● **SET EXERCISE 1**
Retype everything in the market testing post from "For example, as" down to "as an exemplar.".
● **SET EXERCISE 2**
Translate this sentence from the market testing post into Spanish: "The idea was for in-house teams to compete for the services that they were currently delivering."
● **SET EXERCISE 3**
According to the Department of Health, as cited in the market testing post, how many services and staff now operate in the social enterprises created by the NHS "right to request" and "right to provide" processes?

● **EXCERPTED PASSAGE**

- July 22, 2014
When you are as old as I am, certain things start to come around again, and I am reminded how little there is that is genuinely new or untried in the realm of public sector service provision.
For example, as ATQ has blogged about before, Payment by Results was first tried in schools during Victorian times, which is before even my grandparent’s era.
My latest sense of déjà vu came this weekend when I read how Labour is likely to propose that public sector organisations should be allowed to freely compete and bid to deliver services – taking the model of the East Coast mainline train operator as an exemplar.
This reminded me of compulsory and voluntary competitive tendering (in local government) and market testing (in central government) which were used in the late 1980s/early 1990s as a way of using a competitive tender process to try and drive efficiencies and reform. The idea was for in-house teams to compete for the services that they were currently delivering. In this way, it forced an assessment of inputs vs outputs, how costs of services were made up and where changes could be made in working patterns and processes and so forth.
In local government competitive tendering was often a Thatcherite stick with which to beat left-wing Councils; while in many central government Departments, market testing was often a somewhat artificial process where the in-house team was never going to be replaced by a new provider and little benefit was derived. However, in some Departments and particularly in local government white and blue collar services, these processes led to noted improvements in in-house provision, and/or the outsourcing of services including through privatisation following management buy-outs. As a result, competitive tendering and market testing in many ways, set the public services industry ball rolling.
The world has moved on since then but similar exercises have taken place and are still underway. In 2010 and 2011, the NHS ‘right to request’ and ‘right to provide’ processes created new social enterprises for delivery of health services by previously in-house teams – which will have to compete for their ‘dowry’ contracts after five years. According to the Department of Health some 40 services and 20,000 staff are now operating in such social enterprises. The creation of these new providers was highlighted as a factor in the growing proportion of services provided by non-NHS organisations in Nuffield Trusts recent (July 2014) report. http://www.nuffieldtrust.org.uk/publications/red-state-nhs-finances
The political philosophy arguments about use of non-public sector organisations in the delivery of public services remains a constant and has, over time, clearly influenced what type of organisation will win a contract award e.g. the increasing desire to make full use of the VCSE provider base. However, the underlying idea of ‘market testing’ is the same as it ever was.

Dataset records

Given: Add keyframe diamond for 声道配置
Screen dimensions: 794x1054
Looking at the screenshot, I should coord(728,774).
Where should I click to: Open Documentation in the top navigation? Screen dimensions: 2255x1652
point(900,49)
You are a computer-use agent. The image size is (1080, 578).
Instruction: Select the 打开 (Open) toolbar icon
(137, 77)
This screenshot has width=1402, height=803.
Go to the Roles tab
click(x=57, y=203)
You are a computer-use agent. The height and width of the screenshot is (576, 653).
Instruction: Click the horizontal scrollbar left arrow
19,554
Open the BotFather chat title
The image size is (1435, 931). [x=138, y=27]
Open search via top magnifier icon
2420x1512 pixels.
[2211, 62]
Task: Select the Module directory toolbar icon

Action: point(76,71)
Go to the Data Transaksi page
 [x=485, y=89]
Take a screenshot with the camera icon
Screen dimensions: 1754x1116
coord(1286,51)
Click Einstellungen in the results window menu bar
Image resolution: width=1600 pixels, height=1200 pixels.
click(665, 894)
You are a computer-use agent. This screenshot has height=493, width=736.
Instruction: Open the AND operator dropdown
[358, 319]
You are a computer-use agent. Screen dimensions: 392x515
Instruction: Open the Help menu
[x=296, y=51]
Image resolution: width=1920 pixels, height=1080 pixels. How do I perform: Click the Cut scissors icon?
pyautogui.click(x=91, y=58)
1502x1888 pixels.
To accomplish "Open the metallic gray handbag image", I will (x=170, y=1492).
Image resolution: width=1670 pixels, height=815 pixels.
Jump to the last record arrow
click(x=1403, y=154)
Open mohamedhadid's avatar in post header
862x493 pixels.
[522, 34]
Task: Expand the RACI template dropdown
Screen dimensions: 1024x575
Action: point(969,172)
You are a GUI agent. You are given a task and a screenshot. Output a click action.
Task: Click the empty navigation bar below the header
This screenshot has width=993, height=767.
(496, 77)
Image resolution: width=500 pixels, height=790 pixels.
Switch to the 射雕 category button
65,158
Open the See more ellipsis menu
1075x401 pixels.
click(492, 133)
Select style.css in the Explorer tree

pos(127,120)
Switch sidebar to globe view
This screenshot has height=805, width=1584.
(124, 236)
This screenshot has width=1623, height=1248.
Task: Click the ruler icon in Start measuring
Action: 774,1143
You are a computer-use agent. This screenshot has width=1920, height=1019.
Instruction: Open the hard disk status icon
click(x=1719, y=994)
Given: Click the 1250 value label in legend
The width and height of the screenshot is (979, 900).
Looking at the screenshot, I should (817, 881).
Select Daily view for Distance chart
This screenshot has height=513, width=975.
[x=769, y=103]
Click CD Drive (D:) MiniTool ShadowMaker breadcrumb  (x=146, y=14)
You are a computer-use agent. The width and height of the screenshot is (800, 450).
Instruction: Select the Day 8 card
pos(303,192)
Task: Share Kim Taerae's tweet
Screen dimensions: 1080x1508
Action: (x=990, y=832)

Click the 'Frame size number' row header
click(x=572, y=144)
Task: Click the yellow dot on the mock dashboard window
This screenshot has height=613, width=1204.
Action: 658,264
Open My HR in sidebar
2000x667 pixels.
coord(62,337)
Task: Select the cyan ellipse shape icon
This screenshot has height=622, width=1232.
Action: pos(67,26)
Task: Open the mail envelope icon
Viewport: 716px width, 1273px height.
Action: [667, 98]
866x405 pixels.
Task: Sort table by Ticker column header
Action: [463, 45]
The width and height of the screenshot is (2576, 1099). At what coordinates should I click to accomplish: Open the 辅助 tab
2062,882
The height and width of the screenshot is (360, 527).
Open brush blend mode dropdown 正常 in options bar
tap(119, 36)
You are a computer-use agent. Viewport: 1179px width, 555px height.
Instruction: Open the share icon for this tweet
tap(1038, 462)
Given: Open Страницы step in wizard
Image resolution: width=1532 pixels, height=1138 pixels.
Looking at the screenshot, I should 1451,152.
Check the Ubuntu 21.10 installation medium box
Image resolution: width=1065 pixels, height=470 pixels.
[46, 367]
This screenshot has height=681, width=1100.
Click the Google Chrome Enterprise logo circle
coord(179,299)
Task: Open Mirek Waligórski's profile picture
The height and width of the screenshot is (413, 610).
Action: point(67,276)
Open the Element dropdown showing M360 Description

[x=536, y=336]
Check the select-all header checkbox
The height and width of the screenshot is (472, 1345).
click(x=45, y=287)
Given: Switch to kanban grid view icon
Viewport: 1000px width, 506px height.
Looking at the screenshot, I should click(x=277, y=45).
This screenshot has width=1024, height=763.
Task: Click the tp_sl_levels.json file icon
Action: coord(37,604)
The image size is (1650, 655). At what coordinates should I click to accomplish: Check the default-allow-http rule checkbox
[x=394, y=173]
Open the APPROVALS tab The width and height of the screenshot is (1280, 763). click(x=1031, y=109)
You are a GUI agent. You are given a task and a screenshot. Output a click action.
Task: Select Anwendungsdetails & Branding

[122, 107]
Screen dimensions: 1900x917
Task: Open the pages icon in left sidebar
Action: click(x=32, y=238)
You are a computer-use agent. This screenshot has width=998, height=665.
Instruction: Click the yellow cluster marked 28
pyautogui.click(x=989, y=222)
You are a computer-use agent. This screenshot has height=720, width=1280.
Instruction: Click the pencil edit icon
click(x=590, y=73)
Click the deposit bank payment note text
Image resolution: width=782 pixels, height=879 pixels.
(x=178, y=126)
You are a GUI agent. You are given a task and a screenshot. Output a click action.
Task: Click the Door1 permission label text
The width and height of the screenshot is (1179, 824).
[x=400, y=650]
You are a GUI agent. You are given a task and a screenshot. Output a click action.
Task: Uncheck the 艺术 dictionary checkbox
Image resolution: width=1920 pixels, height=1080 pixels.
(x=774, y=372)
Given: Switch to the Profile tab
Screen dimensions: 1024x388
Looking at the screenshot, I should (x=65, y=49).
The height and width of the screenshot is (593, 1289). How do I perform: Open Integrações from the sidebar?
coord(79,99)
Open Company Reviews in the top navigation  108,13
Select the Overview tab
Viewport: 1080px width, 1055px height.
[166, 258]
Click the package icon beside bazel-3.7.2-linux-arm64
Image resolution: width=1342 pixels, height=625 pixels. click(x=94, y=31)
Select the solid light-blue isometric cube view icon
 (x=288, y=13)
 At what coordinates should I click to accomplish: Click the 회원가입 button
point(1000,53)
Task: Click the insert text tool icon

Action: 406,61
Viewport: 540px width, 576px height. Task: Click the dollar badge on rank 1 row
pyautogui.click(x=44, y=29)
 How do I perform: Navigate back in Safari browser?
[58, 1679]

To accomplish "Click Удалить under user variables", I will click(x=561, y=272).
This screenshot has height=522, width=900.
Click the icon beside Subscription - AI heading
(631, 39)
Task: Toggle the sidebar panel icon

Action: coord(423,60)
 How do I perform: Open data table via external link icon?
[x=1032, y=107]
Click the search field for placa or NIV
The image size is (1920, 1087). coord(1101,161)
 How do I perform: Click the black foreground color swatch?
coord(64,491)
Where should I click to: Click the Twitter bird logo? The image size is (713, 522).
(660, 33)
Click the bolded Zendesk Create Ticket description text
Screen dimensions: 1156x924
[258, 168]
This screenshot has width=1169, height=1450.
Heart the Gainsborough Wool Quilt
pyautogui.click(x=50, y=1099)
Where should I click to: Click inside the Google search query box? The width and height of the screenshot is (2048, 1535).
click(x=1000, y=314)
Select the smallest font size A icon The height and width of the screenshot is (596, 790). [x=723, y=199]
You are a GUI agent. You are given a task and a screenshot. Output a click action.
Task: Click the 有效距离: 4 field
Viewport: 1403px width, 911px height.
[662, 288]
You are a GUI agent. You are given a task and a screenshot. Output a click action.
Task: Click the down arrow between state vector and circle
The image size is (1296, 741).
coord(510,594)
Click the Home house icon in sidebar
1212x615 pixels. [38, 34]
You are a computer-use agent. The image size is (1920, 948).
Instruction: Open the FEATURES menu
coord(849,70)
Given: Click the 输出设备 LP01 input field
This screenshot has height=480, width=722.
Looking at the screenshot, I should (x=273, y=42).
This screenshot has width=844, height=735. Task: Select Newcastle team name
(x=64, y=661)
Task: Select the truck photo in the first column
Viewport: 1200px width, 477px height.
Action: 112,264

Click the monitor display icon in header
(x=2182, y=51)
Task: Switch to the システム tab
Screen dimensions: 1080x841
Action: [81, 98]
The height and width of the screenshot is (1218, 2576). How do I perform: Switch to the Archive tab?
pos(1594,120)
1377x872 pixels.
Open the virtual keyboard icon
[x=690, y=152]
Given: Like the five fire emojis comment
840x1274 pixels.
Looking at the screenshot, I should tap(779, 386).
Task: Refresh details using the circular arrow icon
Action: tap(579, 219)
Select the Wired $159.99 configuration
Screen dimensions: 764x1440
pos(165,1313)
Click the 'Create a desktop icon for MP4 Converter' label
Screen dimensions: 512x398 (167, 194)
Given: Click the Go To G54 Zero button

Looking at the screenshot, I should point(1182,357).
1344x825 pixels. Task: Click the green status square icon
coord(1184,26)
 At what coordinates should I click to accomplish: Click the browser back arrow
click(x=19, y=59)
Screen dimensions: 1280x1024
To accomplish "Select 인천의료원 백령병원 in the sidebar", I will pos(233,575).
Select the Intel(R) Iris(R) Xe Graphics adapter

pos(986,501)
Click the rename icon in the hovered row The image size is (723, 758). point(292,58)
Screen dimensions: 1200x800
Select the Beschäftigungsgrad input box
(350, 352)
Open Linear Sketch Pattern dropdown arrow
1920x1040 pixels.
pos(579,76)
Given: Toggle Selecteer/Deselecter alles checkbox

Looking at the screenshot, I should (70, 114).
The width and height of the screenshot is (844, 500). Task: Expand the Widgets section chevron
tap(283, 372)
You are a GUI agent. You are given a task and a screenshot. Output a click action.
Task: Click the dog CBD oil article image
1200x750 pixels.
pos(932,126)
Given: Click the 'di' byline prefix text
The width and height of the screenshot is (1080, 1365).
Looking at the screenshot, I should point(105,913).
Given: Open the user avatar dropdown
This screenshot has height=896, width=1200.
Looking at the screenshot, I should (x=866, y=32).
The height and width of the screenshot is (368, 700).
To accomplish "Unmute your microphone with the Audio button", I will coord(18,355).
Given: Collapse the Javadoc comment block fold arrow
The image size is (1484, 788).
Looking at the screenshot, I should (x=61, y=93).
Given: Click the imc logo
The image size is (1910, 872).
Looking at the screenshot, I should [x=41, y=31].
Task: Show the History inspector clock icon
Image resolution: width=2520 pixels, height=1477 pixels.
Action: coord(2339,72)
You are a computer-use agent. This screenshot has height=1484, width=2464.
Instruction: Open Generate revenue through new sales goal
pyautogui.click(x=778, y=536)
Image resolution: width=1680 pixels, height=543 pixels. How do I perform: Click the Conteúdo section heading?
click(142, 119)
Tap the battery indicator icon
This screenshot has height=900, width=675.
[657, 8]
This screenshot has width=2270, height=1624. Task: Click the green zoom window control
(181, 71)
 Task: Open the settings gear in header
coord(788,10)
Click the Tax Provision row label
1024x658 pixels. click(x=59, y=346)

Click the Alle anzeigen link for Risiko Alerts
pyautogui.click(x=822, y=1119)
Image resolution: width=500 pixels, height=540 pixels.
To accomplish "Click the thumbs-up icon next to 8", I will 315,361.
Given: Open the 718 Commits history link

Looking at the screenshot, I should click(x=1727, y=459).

● **PROBLEM SOLUTION 1**
For example, as ATQ has blogged about before, Payment by Results was first tried in schools during Victorian times, which is before even my grandparent’s era.
My latest sense of déjà vu came this weekend when I read how Labour is likely to propose that public sector organisations should be allowed to freely compete and bid to deliver services – taking the model of the East Coast mainline train operator as an exemplar.

● **PROBLEM SOLUTION 2**
La idea era que los equipos internos compitieran por los servicios que estaban prestando en ese momento.

● **PROBLEM SOLUTION 3**
Some 40 services and 20,000 staff.